Schwed offered a similar warning. "'Claude, audit my smart contract, make no mistakes' is not a security program," he said. "If the person running the tool can't evaluate what comes back, you haven't bought security, you've bought a false sense of it."
But whether a system like Mythos could have prevented major hacks, both researchers noted that many of crypto's most costly incidents did not originate from smart contract vulnerabilities. Urbelis pointed to the recent compromise of Drift, which he described as the culmination of a months-long social engineering campaign that targeted trusted contributors rather than the protocol's code. "The smart contract did exactly what it was told," he said. "The authority behind the instruction was what was compromised and abused."
Similarly, Schwed cited incidents such as Ronin and Bybit, where compromised keys and manipulated signing processes, rather than software vulnerabilities, played central roles. "No code scanner stops an authorized signer from approving a transaction they can't verify," he said.
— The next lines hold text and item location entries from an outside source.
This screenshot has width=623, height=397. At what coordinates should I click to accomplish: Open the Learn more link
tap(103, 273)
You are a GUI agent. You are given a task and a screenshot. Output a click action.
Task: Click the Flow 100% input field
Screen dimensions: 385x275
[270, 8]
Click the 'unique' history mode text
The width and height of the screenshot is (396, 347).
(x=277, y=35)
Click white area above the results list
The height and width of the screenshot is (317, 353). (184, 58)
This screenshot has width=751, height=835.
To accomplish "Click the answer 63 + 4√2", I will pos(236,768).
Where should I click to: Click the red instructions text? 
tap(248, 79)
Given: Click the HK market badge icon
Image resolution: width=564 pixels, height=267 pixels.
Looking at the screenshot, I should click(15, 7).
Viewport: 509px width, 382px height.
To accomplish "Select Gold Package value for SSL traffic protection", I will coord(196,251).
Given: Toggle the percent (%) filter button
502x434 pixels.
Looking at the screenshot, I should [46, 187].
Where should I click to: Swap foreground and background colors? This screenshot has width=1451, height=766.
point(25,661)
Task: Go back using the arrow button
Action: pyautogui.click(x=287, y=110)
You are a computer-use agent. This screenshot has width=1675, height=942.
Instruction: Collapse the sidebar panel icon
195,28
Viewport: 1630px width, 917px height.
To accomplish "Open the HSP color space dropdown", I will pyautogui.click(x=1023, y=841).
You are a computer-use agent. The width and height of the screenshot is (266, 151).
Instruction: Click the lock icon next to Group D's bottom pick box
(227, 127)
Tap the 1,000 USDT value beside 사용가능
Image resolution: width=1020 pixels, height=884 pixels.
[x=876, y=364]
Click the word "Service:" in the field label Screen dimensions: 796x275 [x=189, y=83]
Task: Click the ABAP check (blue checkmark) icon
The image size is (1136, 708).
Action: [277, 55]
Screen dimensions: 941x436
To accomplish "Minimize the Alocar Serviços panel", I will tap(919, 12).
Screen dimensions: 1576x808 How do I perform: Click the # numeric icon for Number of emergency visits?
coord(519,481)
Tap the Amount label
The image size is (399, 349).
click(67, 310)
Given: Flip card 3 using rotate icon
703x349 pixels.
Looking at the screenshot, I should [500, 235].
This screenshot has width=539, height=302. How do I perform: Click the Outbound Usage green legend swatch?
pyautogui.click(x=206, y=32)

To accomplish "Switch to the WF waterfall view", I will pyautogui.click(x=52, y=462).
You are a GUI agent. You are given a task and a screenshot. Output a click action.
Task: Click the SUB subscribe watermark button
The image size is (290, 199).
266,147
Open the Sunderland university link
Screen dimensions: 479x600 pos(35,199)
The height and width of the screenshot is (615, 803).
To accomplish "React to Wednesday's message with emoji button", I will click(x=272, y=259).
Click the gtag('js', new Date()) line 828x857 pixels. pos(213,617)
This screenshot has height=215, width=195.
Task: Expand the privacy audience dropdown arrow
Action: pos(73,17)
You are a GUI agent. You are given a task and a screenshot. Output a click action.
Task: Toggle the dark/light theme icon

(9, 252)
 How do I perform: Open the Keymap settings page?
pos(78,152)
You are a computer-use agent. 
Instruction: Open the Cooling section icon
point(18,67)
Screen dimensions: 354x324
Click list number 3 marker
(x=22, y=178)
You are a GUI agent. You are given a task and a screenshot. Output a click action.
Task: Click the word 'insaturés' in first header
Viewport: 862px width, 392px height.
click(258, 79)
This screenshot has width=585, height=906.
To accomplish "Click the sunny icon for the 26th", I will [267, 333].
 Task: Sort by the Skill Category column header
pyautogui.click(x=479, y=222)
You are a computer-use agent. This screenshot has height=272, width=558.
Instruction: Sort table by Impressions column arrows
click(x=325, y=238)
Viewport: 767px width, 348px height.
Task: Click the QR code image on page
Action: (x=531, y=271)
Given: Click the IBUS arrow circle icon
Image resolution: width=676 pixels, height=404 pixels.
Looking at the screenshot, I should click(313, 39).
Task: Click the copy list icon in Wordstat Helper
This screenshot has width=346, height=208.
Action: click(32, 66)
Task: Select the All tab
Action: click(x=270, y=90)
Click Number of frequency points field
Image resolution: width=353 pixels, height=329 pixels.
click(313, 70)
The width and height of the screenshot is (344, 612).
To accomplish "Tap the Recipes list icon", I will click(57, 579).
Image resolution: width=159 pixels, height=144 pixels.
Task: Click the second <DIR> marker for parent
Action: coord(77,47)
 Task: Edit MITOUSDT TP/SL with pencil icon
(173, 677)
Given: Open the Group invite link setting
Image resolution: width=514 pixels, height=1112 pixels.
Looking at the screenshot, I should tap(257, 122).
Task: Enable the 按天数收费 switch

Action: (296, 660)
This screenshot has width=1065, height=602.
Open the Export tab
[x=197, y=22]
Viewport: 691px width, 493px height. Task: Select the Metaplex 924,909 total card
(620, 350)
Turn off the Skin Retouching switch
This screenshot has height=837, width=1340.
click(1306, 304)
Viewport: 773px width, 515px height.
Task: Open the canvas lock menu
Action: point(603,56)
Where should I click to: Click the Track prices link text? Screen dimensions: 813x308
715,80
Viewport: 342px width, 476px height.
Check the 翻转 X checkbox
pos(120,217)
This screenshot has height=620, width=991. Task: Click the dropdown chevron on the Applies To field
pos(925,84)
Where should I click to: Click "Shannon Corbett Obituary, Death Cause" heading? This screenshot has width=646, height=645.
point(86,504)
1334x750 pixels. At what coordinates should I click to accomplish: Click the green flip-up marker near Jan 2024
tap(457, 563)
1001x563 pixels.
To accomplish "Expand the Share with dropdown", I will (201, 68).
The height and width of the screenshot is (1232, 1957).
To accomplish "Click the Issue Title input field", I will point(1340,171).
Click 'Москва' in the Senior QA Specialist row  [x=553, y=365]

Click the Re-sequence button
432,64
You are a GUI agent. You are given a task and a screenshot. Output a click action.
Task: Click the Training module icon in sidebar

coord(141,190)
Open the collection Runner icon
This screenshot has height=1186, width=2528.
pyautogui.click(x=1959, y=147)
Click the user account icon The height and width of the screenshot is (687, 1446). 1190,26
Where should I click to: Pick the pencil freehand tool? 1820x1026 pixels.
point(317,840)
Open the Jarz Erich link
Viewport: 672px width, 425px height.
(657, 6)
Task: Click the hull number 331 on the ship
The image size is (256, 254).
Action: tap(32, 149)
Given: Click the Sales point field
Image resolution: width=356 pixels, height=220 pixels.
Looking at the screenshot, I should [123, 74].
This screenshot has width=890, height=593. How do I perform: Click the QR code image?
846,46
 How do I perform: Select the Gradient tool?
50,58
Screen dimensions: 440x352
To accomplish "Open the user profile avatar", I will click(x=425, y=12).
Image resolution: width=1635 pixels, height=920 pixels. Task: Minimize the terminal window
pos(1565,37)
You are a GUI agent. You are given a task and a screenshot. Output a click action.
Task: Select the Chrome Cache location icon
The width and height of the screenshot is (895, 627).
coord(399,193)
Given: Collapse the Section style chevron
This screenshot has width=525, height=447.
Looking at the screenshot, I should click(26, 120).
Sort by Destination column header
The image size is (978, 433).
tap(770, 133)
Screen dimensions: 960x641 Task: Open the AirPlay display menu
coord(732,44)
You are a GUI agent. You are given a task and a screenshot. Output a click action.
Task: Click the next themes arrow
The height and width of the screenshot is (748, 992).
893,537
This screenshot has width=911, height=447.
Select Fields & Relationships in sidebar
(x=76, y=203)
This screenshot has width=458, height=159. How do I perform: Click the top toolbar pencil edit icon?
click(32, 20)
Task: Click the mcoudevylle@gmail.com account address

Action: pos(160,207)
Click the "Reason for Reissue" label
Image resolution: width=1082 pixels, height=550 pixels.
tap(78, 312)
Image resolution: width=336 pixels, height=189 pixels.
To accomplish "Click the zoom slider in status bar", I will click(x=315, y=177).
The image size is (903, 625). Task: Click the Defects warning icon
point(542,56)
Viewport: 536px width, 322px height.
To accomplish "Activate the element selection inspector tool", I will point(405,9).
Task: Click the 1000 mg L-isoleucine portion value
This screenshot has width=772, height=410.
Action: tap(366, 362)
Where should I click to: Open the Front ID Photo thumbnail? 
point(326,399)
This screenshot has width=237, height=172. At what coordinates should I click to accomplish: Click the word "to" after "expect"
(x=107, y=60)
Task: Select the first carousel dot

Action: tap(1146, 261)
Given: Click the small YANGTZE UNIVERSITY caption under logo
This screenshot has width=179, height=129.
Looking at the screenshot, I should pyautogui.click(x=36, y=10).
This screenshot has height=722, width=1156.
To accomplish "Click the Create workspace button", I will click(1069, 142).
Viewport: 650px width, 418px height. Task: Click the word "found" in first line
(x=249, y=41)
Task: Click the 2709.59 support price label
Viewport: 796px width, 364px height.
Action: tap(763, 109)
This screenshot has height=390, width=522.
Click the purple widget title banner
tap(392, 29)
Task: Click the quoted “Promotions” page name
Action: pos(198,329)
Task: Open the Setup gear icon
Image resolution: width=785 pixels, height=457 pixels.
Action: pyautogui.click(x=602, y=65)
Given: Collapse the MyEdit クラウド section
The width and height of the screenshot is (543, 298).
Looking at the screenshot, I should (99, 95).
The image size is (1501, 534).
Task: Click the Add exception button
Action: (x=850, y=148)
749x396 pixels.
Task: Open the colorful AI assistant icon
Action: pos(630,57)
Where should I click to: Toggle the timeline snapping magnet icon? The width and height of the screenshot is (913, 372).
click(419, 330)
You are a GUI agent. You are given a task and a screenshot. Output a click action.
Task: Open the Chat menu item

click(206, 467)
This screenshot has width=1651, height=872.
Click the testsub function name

The potential for AI to change the expectations around due diligence is undeniable. If AI-assisted audits become ubiquitous, failing to employ these tools could be seen as negligence. This shift could have broader implications for the industry, possibly altering investor expectations and legal standards.
In this evolving landscape, AI's role is undeniable, but it's not a panacea. The industry must balance these technological advances with the irreplaceable value of human insight. As AI reshapes one part of the equation by lowering bug discovery costs, the larger security challenges remain.